Let G be a molecular sieve hexagonal mesh $mSHL(n,l,k)$. Here the total number of vertices of G is denoted $M=6n-2kn-4ln+6k{n}^2+12l{n}^2+18n^2$ and the total number of edges of G is denoted $N=n^2(9k+27)-l(-18n^2+6n)-n(3k-3)$. The graph G that may be isometrically embedded into a hypercube is called a partial cube. Bipartite graphs with transitive Djoković–Winkler relation $\mathsf{\Theta }$ or cut method can be used to describe partial cubes. Let ${\mathsf{\Theta }}^{*}$-class be the transitive closure of the Djoković–Winkler relation $\mathsf{\Theta }$.
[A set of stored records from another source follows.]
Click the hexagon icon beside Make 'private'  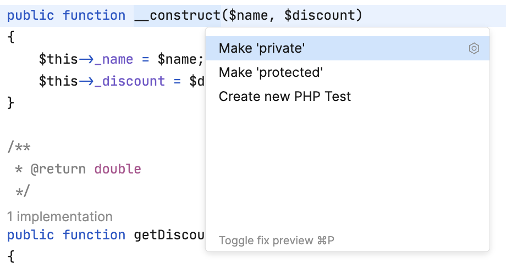[474, 48]
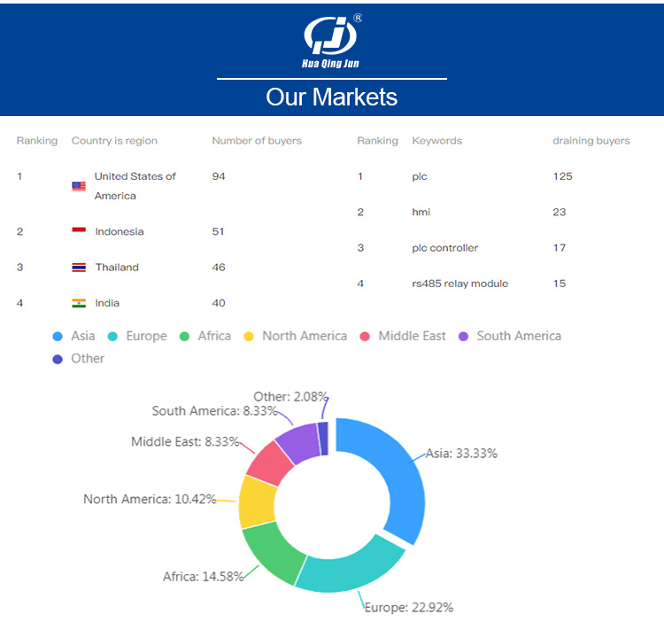
Task: Toggle the Europe legend series
Action: pos(137,336)
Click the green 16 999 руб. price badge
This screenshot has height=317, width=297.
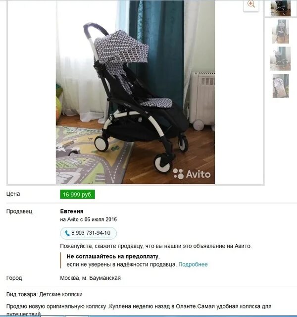tap(77, 195)
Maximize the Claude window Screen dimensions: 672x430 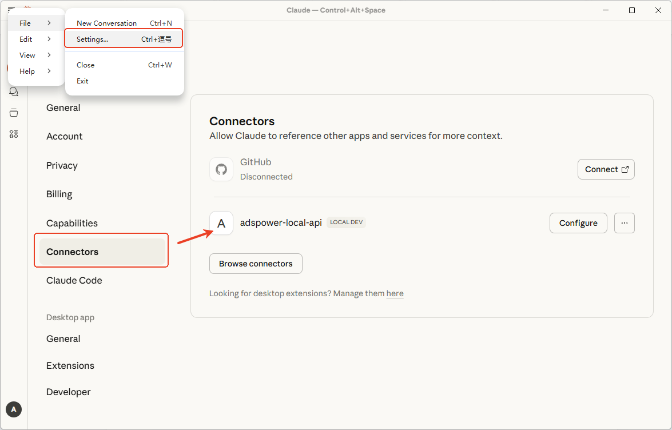tap(631, 10)
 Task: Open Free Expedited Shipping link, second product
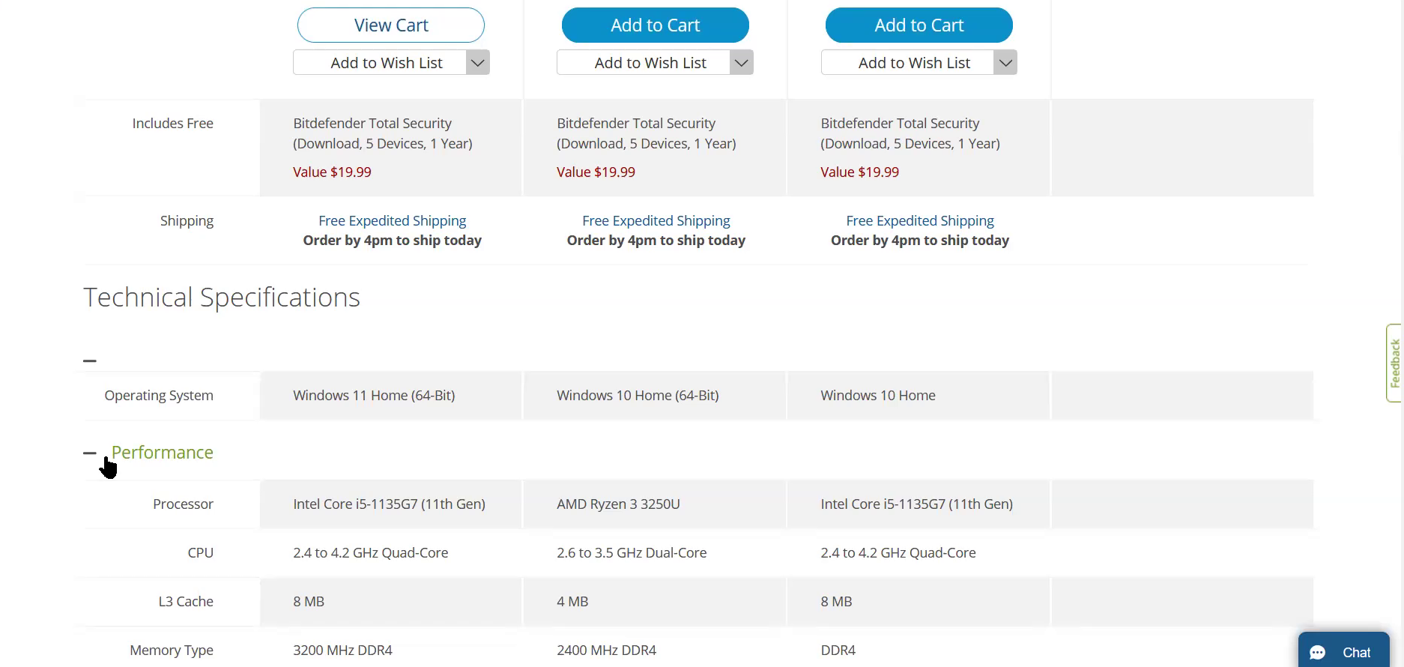click(x=656, y=221)
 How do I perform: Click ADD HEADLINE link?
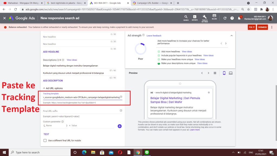coord(51,52)
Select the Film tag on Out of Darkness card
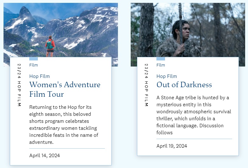 click(x=161, y=65)
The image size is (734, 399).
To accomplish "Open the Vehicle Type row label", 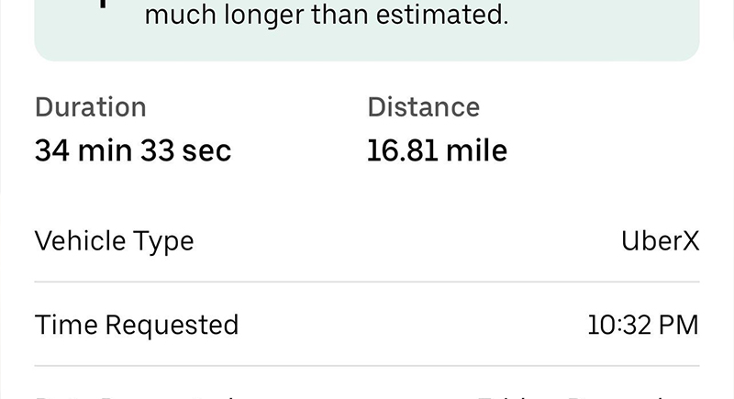I will point(114,242).
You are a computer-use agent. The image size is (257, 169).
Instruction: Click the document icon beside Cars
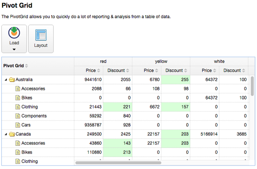pyautogui.click(x=18, y=125)
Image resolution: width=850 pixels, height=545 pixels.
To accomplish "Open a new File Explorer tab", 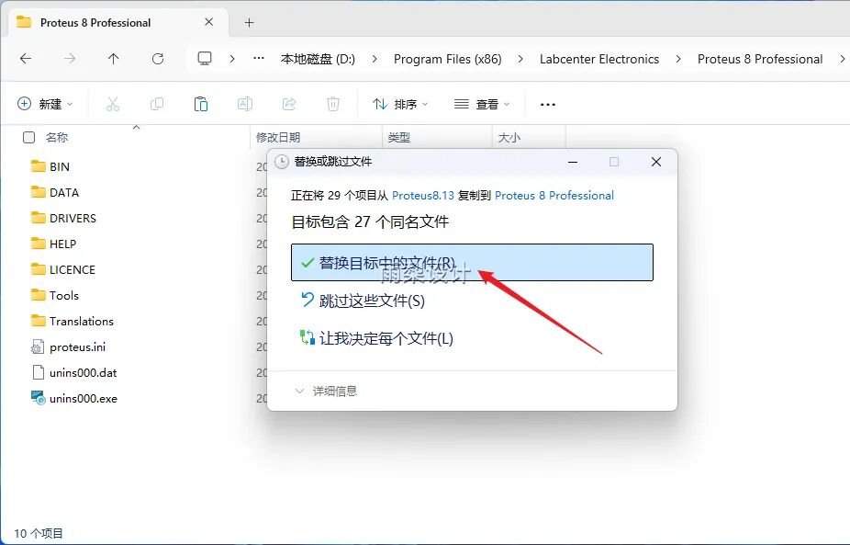I will pos(248,22).
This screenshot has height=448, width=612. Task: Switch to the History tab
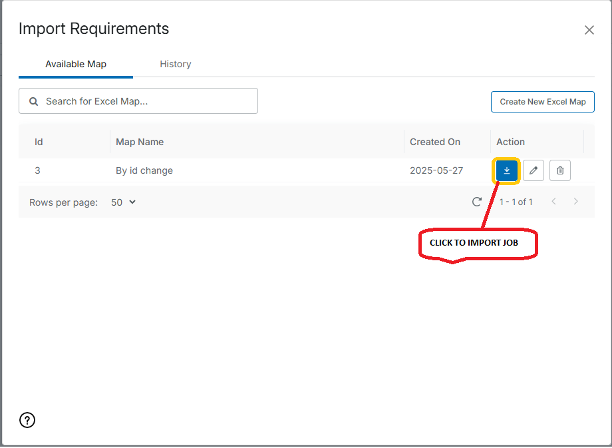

Throughout this paper, we discussed two types of ${\mathsf{\Theta }}^{*}$-classes $F_{mi}$ and $F_{mi}^{*}$ on G, where $1\le m\le 3$ are depicted in Figure 3. We show different directions of ${\mathsf{\Theta }}^{*}$-classes $Dd\left(Th\right)$ on $mSHL(2,1,1)$ in Figure 4. By applying $Dd\left(Th\right)$ on G, G is converted to quotient graphs Q, which is a complete bipartite graph $K_2$ (see Figure 5). Let $a_j{b}_j\in K_2$ and let $h\left(i\right)$ denotes the number of cut edges in G. To complete the analytical computation by using all mentioned ${\mathsf{\Theta }}^{*}$-classes (see Figure 4), we now divide the ${\mathsf{\Theta }}^{*}$-classes of G into two cases.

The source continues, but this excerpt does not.